光明山無碍光院無量寿寺
                                            (富田の無量寿寺)

 二十四輩の第三番に挙げられる順信房信海の俗称は、鹿島神宮宮司であった片岡尾張守藤原信親の一子、信弘と伝えられています。
 「無量寿寺縁起」には親鸞聖人が稲田に住まわれていた頃、多くの人々が親鸞聖人に教えを乞い日々参っていた。その中に白髪の老人の熱心な姿があった。百日の間日々参った白髪の老人は「吾も御弟子の中に加えあられかし」と親鸞聖人に申し出た。親鸞聖人はこれを快く受け、法名を釈信海と付けられた。聖人の言葉に老人は大喜びで立ち去った。
 後日この老人は、鹿島明神の化身であったことが判明し、人々からこの話を聞いた宮司の片岡信親は驚いて戸帳を開いて見ると「信海」という法名が書かれてあった。「これは明神が稲田の聖人に帰依したからに違いない」とあらためて聖人の偉大さを感じ、稲田の草庵に聖人を訪ね「吾に一子あり、不肖の者ながら御弟子になしたまえしか、吾身は明神に仕え、一子は仏に仕えさせたまわん」と申し出た。これを聞いた親鸞聖人は弟子となることを許し、順信房と名乗り、鹿島・行方地方で教化に励んだと伝えています。「門呂交名帳」には順信房の直門弟として九名の人々が記されています。順信房の法脈を受けた人々は二十四輩第一番の性信房を中心に形成された横曽根門徒また、二十四輩第二番真仏房を中心とする高田門徒と並び称される鹿島門徒と呼ばれる門徒集団を形成しました。

信海直筆の書簡
 本願寺には『信海等速署状』と『信海書状』と呼ばれる信海直筆の書簡が伝えられています。『信海等速署状』は弘安三(一二八〇)年親鸞聖人が御往生された十八年後の十一月十一日に「諸国の親鸞聖人の門弟たちが聖人ご命日のお逮夜の念仏のために銭を送ったが、御廟に仕える念仏衆が怠けてそれを行わずにいるので、今後もそのようであれば、他の僧を招いて念仏を勤める」と親鸞聖人の廟堂に出仕する念仏衆に、順信房が顕智房と光信房とともに強く申し入れた書簡です。
 またもう一通は親鸞聖人が常陸の門弟たちへ後々即生房と今御前の母の生活の援助を依頼した御消息がありますが、順信房がその「即生房の葬儀の残金五百貫文を覚信尼公の長男覚恵に送る」という弘安五(三八二)年十一月二十四日付けの手紙です。
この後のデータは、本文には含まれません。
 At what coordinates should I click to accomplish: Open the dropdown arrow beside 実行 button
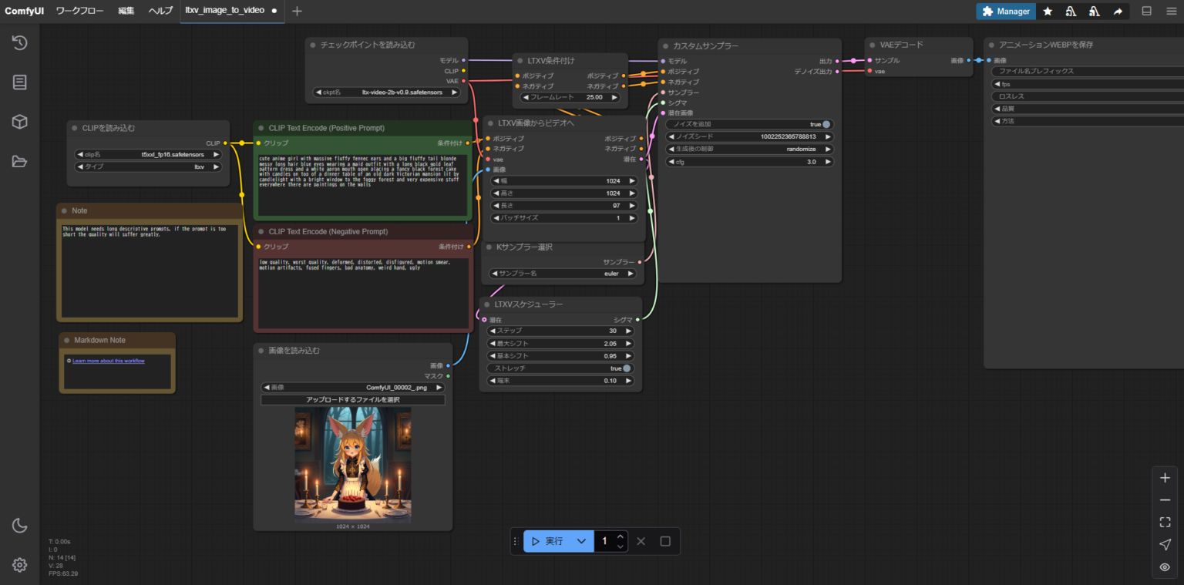[581, 541]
 順信房が親鸞聖人の廟堂の護持また親鸞聖人の親族に対して援助をされていたことが判ります。

塔の峰の草庵
 無量寿寺の伝承によると順信房の鳥栖無量寿寺を中心に活動していたようですが、七十歳の頃、現在無量寿寺のある富田より一キロ程の塔の峰の草庵に隠居したと伝えています。
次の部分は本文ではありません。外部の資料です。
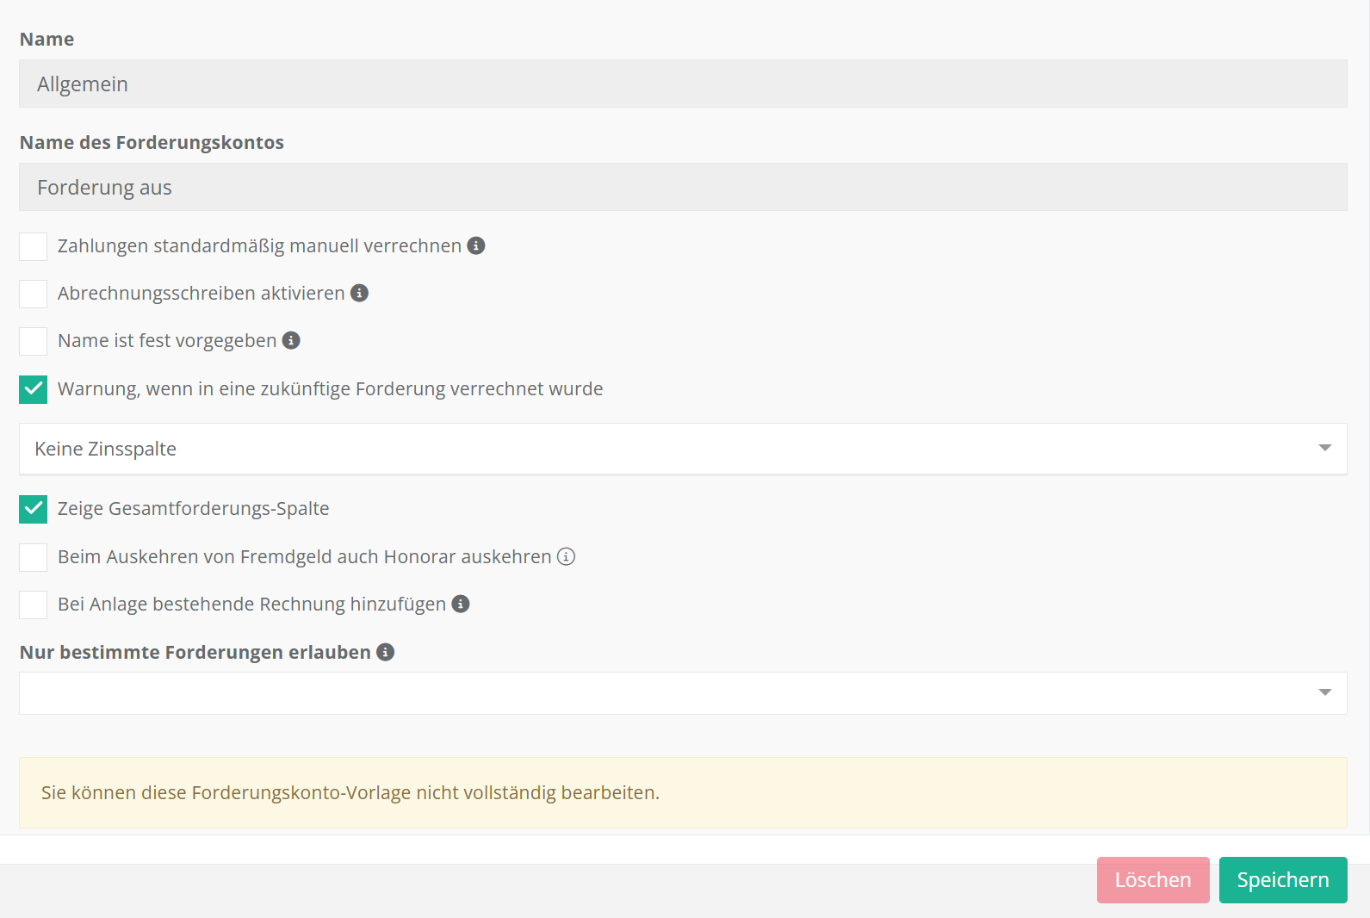Image resolution: width=1370 pixels, height=918 pixels.
Task: Click the arrow of the Zinsspalte dropdown
Action: [1324, 448]
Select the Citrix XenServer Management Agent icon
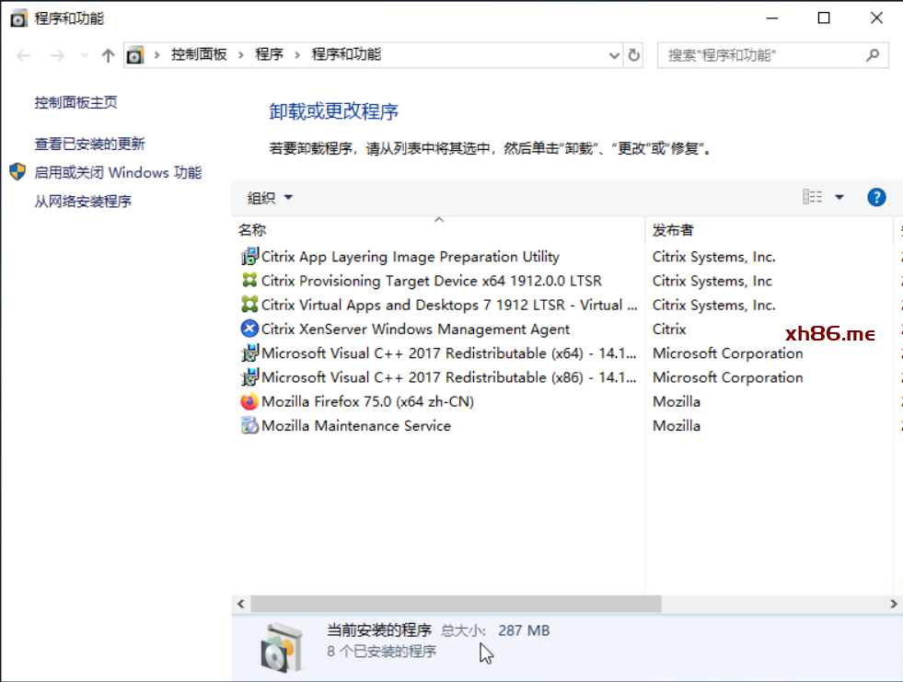 point(249,329)
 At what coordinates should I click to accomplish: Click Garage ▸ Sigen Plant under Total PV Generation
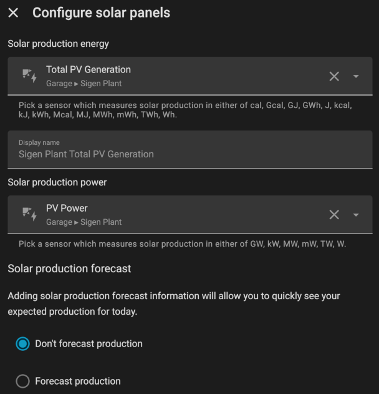(84, 84)
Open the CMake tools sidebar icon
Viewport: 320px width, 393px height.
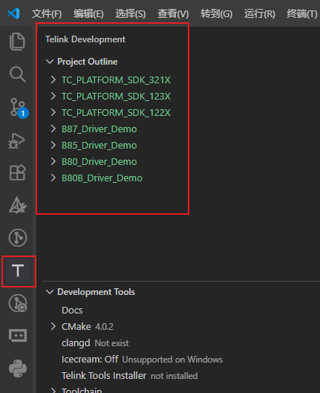point(18,205)
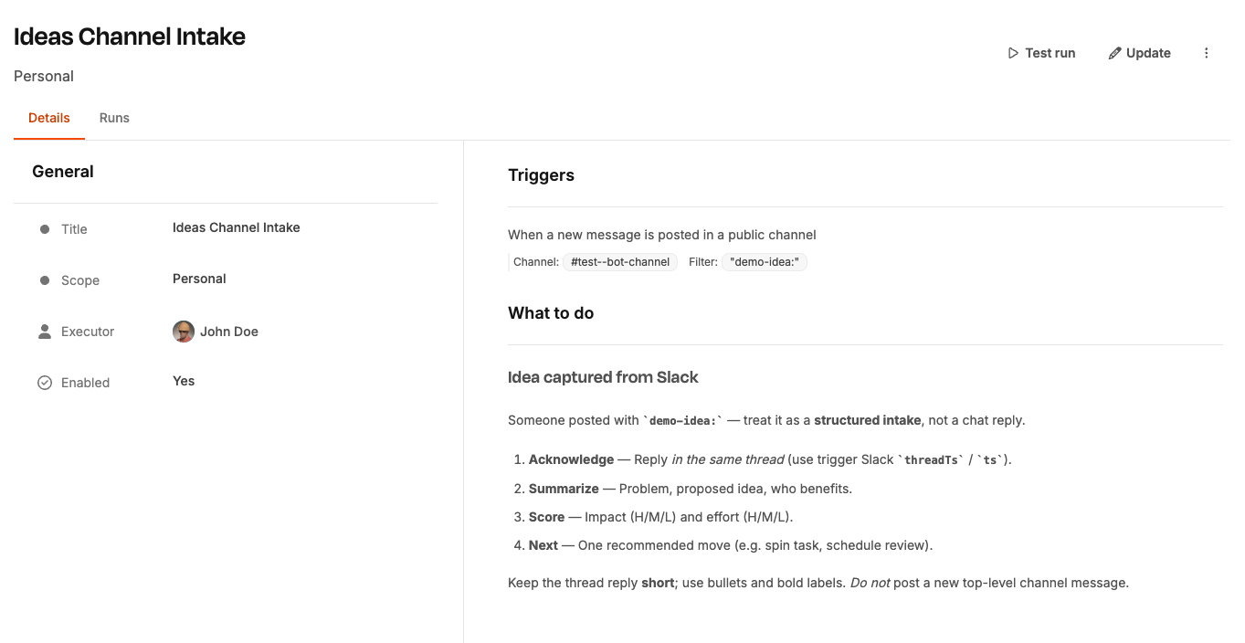Select the Details tab
The height and width of the screenshot is (643, 1245).
[x=49, y=118]
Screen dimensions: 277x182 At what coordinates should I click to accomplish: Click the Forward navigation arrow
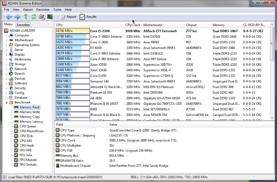(17, 17)
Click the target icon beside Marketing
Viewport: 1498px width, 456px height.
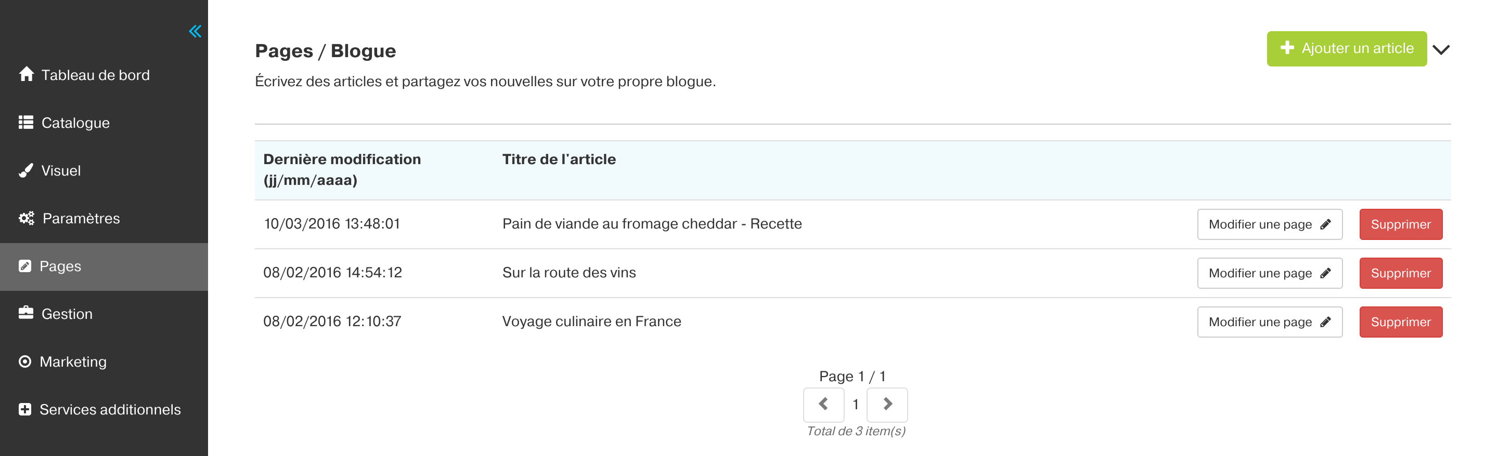(x=25, y=361)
 この塔の峰の草庵は巴川流域に位置し、寺の伝承によると稲田に居られた聖人は鹿島・行方地方をご教化される折り、度々鹿島神宮に参詣され、その往復に塔の峰(塔山)に草庵を建て休憩されたといいます。
 この草庵は「鳥栖の隠居所」とも「かくれ場所」とも呼ばれていたとそうですが、順信房の後、順信房の三男が継ぎその後代々護持され、これが富田無量寿寺の興りと伝えられています。
 富田無量寿寺はその後二回の火災や台風による災を受け、慶長十年(一六〇五)に現在の寺地に移転して現在に至っています。